A challenging opportunity is available within the Credit Optimisation department of TFG Financial Services. We are looking for a dynamic, highly motivated individual to develop analytical solutions to business problems using analytical techniques and tools. The successful candidate will be part of a team of data scientists that develops predictive and prescriptive (mathematical optimisation) models to drive credit risk decisioning throughout the business.
Job Description
This will involve (but is not limited to):
Develop predictive models that enable mathematical optimisation to find an optimal solution within the business constraints
Assist with the development and maintenance of mathematical optimisation solutions to support critical decisioning in credit business
Ensure appropriate statistical methodology and data mining / analytical techniques are used in the modelling process to deliver and deploy robust and effective models
Research and implement relevant and new machine learning techniques
Extract data accurately and timeously for modelling and optimisation
Develop and maintain Analytics Based Tables (Credit ABTs) to improve the accuracy of predictive models
Derive business insights by leveraging traditional and alternative data sources
Support model and strategy implementation, testing and monitoring
Compile documentation of analytical processes and results, adhering to agreed documentation standards
Effectively communicate and present analytical results to different stakeholders
To Take Up This Position You Should Have
3+ Years’ experience in an analytical/data scientist position focusing on Predictive and Prescriptive analytics is essential
Honours or preferably Master’s degree in mathematics and/or Statistics including subjects specifically on mathematical optimisation (linear programming / mathematical programming) will be highly advantageous
Experience in using data analysis software packages (SQL, SAS, R, Python, FICO Analytics Workbench).

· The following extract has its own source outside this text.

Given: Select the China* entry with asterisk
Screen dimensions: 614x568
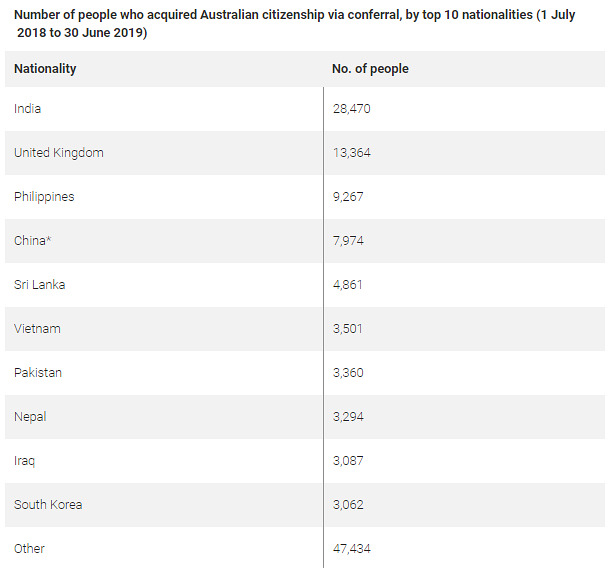Looking at the screenshot, I should [x=33, y=240].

This includes intermediate to advanced code writing skills in one or more of these languages
Experience in formulating mathematical optimisation problems (SAS Proc Opt model for example)

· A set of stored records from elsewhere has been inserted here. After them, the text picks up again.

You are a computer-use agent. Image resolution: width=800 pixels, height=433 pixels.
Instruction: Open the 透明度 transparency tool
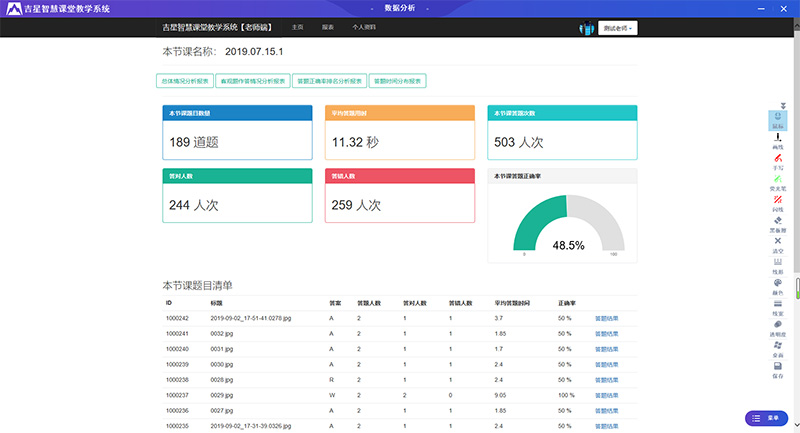click(x=777, y=327)
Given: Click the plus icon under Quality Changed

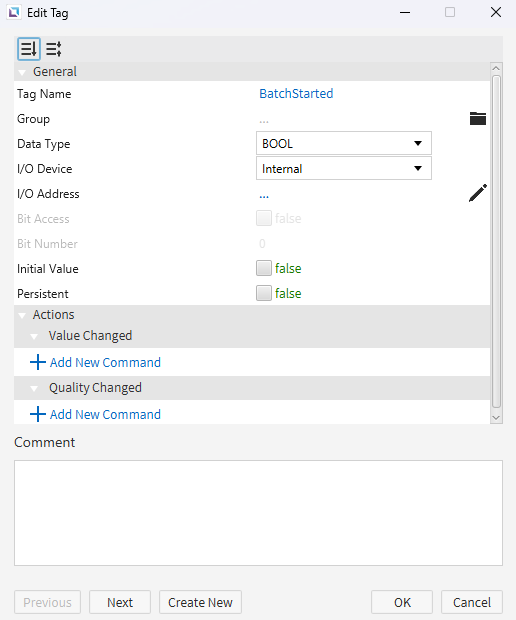Looking at the screenshot, I should pyautogui.click(x=38, y=414).
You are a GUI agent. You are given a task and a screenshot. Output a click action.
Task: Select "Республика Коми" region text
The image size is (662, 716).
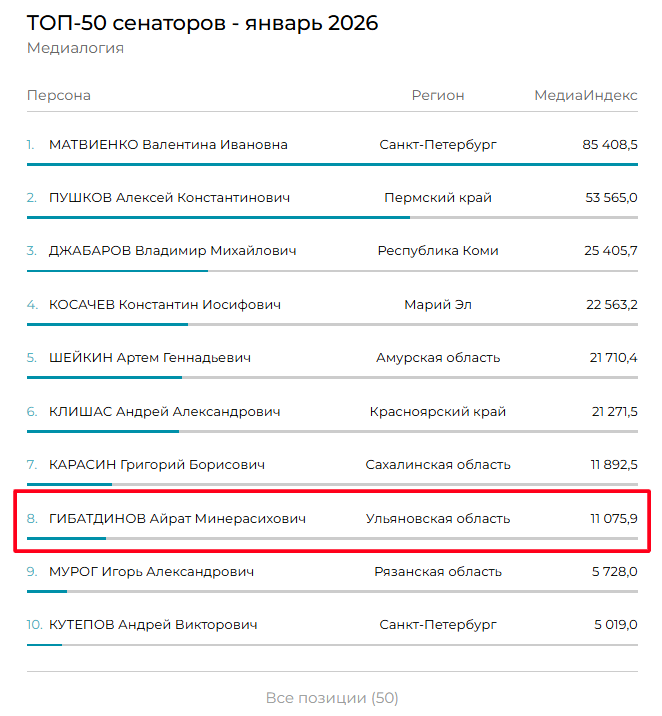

Experience with data mining and machine learning techniques such as optimisation, logistic regression, linear regression, SVM, decision trees, K-means, cluster analysis etc.
Previous modelling experience in retail credit will be advantageous.
Good strategic and conceptual abilities
Excellent data analysis, analytical and problem-solving skills
High attention to detail
Excellent documentation and verbal communication skills
Good time management skills
Preference will be given, but not limited to, candidates from designated groups in terms of the Employment Equity Act.